**WHAT IS NEEDED:**
Output every line of the material exactly.

**ENTRIES SHOWN:**
===

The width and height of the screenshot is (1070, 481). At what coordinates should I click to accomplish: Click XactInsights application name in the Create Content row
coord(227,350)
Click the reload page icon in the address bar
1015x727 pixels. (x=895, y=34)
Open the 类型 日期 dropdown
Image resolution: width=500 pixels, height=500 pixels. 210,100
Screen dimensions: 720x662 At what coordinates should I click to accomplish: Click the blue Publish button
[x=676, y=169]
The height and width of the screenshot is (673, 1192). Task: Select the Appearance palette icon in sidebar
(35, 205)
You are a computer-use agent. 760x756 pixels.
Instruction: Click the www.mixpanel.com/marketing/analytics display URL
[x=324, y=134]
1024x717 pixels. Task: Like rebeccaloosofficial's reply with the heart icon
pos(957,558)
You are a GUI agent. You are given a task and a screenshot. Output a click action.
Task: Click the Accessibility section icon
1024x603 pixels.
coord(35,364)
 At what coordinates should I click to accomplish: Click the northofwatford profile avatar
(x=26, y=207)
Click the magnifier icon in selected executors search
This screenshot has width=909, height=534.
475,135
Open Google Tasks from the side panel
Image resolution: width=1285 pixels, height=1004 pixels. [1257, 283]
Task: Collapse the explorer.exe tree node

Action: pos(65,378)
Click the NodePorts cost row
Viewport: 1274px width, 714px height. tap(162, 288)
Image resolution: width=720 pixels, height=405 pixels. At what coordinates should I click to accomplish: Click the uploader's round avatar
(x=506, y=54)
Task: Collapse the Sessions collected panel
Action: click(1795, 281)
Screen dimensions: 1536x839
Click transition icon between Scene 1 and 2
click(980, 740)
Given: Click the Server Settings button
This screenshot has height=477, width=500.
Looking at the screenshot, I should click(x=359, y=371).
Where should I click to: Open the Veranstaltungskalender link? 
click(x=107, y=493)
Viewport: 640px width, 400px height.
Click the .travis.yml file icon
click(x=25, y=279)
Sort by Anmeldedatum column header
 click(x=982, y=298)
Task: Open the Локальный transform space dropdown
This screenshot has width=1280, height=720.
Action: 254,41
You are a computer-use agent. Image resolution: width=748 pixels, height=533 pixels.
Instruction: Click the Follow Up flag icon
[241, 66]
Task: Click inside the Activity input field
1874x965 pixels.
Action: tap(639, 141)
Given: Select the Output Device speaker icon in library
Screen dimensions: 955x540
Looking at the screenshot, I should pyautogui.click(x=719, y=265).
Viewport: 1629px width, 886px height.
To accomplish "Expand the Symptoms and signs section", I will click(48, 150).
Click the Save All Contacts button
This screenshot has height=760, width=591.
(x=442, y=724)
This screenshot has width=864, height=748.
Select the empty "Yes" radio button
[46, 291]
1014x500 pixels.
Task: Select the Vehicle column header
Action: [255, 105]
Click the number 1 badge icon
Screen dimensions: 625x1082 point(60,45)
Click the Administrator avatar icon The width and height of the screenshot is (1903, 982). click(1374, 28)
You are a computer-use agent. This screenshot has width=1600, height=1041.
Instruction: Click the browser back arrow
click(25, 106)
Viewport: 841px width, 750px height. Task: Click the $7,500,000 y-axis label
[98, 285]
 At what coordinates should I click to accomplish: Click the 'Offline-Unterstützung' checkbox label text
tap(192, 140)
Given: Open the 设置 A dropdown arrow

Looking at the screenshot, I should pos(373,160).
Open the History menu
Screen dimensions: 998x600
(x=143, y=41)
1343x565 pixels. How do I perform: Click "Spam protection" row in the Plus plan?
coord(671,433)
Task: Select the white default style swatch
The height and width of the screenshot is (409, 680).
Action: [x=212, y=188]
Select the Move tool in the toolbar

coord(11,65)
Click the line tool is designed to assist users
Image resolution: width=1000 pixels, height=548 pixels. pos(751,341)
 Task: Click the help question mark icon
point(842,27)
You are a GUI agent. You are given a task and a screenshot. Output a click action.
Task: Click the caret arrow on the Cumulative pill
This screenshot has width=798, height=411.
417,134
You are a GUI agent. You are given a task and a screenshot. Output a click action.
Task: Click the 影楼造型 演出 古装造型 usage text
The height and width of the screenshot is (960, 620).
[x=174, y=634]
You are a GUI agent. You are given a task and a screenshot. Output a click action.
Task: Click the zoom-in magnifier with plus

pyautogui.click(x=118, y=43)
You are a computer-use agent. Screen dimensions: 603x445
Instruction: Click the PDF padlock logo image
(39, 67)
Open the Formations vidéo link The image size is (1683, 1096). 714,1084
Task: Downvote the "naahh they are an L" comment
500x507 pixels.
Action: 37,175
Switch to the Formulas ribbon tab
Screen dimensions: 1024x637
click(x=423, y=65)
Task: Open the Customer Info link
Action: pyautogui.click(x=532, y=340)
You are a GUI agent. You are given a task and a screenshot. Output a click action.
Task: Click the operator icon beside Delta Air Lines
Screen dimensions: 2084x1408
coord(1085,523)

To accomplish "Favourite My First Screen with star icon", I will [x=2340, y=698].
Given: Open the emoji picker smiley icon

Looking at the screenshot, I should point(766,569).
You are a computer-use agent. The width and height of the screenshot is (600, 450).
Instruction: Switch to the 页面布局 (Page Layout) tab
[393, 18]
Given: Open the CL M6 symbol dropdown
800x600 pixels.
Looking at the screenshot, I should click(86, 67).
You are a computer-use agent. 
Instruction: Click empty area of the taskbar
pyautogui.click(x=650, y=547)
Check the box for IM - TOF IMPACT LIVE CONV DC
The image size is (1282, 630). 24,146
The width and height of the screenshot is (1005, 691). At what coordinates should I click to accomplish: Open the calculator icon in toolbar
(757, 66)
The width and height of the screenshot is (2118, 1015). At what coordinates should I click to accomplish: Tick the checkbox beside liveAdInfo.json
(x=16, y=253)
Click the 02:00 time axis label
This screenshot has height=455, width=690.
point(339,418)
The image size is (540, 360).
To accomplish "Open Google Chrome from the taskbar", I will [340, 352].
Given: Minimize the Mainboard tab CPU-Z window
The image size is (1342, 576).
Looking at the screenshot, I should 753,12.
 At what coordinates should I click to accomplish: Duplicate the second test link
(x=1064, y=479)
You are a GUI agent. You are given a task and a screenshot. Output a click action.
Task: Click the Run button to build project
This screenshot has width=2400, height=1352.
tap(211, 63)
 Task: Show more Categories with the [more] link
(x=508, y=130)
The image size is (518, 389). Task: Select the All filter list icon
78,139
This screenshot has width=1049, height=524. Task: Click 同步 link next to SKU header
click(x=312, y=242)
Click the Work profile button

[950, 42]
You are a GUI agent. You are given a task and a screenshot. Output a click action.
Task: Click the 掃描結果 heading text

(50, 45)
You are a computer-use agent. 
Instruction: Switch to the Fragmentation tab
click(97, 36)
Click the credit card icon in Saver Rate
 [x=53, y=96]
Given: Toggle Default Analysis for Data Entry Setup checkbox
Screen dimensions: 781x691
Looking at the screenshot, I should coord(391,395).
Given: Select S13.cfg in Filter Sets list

===

**WRITTEN RESPONSE:**
The width and height of the screenshot is (1070, 481). At what coordinates should I click to accomplish: Click XactInsights application name in the Create Content row
coord(227,350)
Click the reload page icon in the address bar
1015x727 pixels. (x=895, y=34)
Open the 类型 日期 dropdown
Image resolution: width=500 pixels, height=500 pixels. 210,100
Screen dimensions: 720x662 At what coordinates should I click to accomplish: Click the blue Publish button
[x=676, y=169]
The height and width of the screenshot is (673, 1192). Task: Select the Appearance palette icon in sidebar
(35, 205)
You are a computer-use agent. 760x756 pixels.
Instruction: Click the www.mixpanel.com/marketing/analytics display URL
[x=324, y=134]
1024x717 pixels. Task: Like rebeccaloosofficial's reply with the heart icon
pos(957,558)
You are a GUI agent. You are given a task and a screenshot. Output a click action.
Task: Click the Accessibility section icon
1024x603 pixels.
coord(35,364)
 At what coordinates should I click to accomplish: Click the northofwatford profile avatar
(x=26, y=207)
Click the magnifier icon in selected executors search
This screenshot has width=909, height=534.
475,135
Open Google Tasks from the side panel
Image resolution: width=1285 pixels, height=1004 pixels. [1257, 283]
Task: Collapse the explorer.exe tree node

Action: pos(65,378)
Click the NodePorts cost row
Viewport: 1274px width, 714px height. tap(162, 288)
Image resolution: width=720 pixels, height=405 pixels. At what coordinates should I click to accomplish: Click the uploader's round avatar
(x=506, y=54)
Task: Collapse the Sessions collected panel
Action: click(1795, 281)
Screen dimensions: 1536x839
Click transition icon between Scene 1 and 2
click(980, 740)
Given: Click the Server Settings button
This screenshot has height=477, width=500.
Looking at the screenshot, I should click(x=359, y=371).
Where should I click to: Open the Veranstaltungskalender link? 
click(x=107, y=493)
Viewport: 640px width, 400px height.
Click the .travis.yml file icon
click(x=25, y=279)
Sort by Anmeldedatum column header
 click(x=982, y=298)
Task: Open the Локальный transform space dropdown
This screenshot has width=1280, height=720.
Action: 254,41
You are a computer-use agent. Image resolution: width=748 pixels, height=533 pixels.
Instruction: Click the Follow Up flag icon
[241, 66]
Task: Click inside the Activity input field
1874x965 pixels.
Action: tap(639, 141)
Given: Select the Output Device speaker icon in library
Screen dimensions: 955x540
Looking at the screenshot, I should pyautogui.click(x=719, y=265).
Viewport: 1629px width, 886px height.
To accomplish "Expand the Symptoms and signs section", I will click(48, 150).
Click the Save All Contacts button
This screenshot has height=760, width=591.
(x=442, y=724)
This screenshot has width=864, height=748.
Select the empty "Yes" radio button
[46, 291]
1014x500 pixels.
Task: Select the Vehicle column header
Action: [255, 105]
Click the number 1 badge icon
Screen dimensions: 625x1082 point(60,45)
Click the Administrator avatar icon The width and height of the screenshot is (1903, 982). click(1374, 28)
You are a computer-use agent. This screenshot has width=1600, height=1041.
Instruction: Click the browser back arrow
click(25, 106)
Viewport: 841px width, 750px height. Task: Click the $7,500,000 y-axis label
[98, 285]
 At what coordinates should I click to accomplish: Click the 'Offline-Unterstützung' checkbox label text
tap(192, 140)
Given: Open the 设置 A dropdown arrow

Looking at the screenshot, I should pos(373,160).
Open the History menu
Screen dimensions: 998x600
(x=143, y=41)
1343x565 pixels. How do I perform: Click "Spam protection" row in the Plus plan?
coord(671,433)
Task: Select the white default style swatch
The height and width of the screenshot is (409, 680).
Action: [x=212, y=188]
Select the Move tool in the toolbar

coord(11,65)
Click the line tool is designed to assist users
Image resolution: width=1000 pixels, height=548 pixels. pos(751,341)
 Task: Click the help question mark icon
point(842,27)
You are a GUI agent. You are given a task and a screenshot. Output a click action.
Task: Click the caret arrow on the Cumulative pill
This screenshot has width=798, height=411.
417,134
You are a GUI agent. You are given a task and a screenshot. Output a click action.
Task: Click the 影楼造型 演出 古装造型 usage text
The height and width of the screenshot is (960, 620).
[x=174, y=634]
You are a GUI agent. You are given a task and a screenshot. Output a click action.
Task: Click the zoom-in magnifier with plus

pyautogui.click(x=118, y=43)
You are a computer-use agent. Screen dimensions: 603x445
Instruction: Click the PDF padlock logo image
(39, 67)
Open the Formations vidéo link The image size is (1683, 1096). 714,1084
Task: Downvote the "naahh they are an L" comment
500x507 pixels.
Action: 37,175
Switch to the Formulas ribbon tab
Screen dimensions: 1024x637
click(x=423, y=65)
Task: Open the Customer Info link
Action: pyautogui.click(x=532, y=340)
You are a GUI agent. You are given a task and a screenshot. Output a click action.
Task: Click the operator icon beside Delta Air Lines
Screen dimensions: 2084x1408
coord(1085,523)

To accomplish "Favourite My First Screen with star icon", I will [x=2340, y=698].
Given: Open the emoji picker smiley icon

Looking at the screenshot, I should point(766,569).
You are a computer-use agent. The width and height of the screenshot is (600, 450).
Instruction: Switch to the 页面布局 (Page Layout) tab
[393, 18]
Given: Open the CL M6 symbol dropdown
800x600 pixels.
Looking at the screenshot, I should click(86, 67).
You are a computer-use agent. 
Instruction: Click empty area of the taskbar
pyautogui.click(x=650, y=547)
Check the box for IM - TOF IMPACT LIVE CONV DC
The image size is (1282, 630). 24,146
The width and height of the screenshot is (1005, 691). At what coordinates should I click to accomplish: Open the calculator icon in toolbar
(757, 66)
The width and height of the screenshot is (2118, 1015). At what coordinates should I click to accomplish: Tick the checkbox beside liveAdInfo.json
(x=16, y=253)
Click the 02:00 time axis label
This screenshot has height=455, width=690.
point(339,418)
The image size is (540, 360).
To accomplish "Open Google Chrome from the taskbar", I will [340, 352].
Given: Minimize the Mainboard tab CPU-Z window
The image size is (1342, 576).
Looking at the screenshot, I should 753,12.
 At what coordinates should I click to accomplish: Duplicate the second test link
(x=1064, y=479)
You are a GUI agent. You are given a task and a screenshot. Output a click action.
Task: Click the Run button to build project
This screenshot has width=2400, height=1352.
tap(211, 63)
 Task: Show more Categories with the [more] link
(x=508, y=130)
The image size is (518, 389). Task: Select the All filter list icon
78,139
This screenshot has width=1049, height=524. Task: Click 同步 link next to SKU header
click(x=312, y=242)
Click the Work profile button

[950, 42]
You are a GUI agent. You are given a task and a screenshot. Output a click action.
Task: Click the 掃描結果 heading text

(50, 45)
You are a computer-use agent. 
Instruction: Switch to the Fragmentation tab
click(97, 36)
Click the credit card icon in Saver Rate
 [x=53, y=96]
Given: Toggle Default Analysis for Data Entry Setup checkbox
Screen dimensions: 781x691
Looking at the screenshot, I should coord(391,395).
Given: Select S13.cfg in Filter Sets list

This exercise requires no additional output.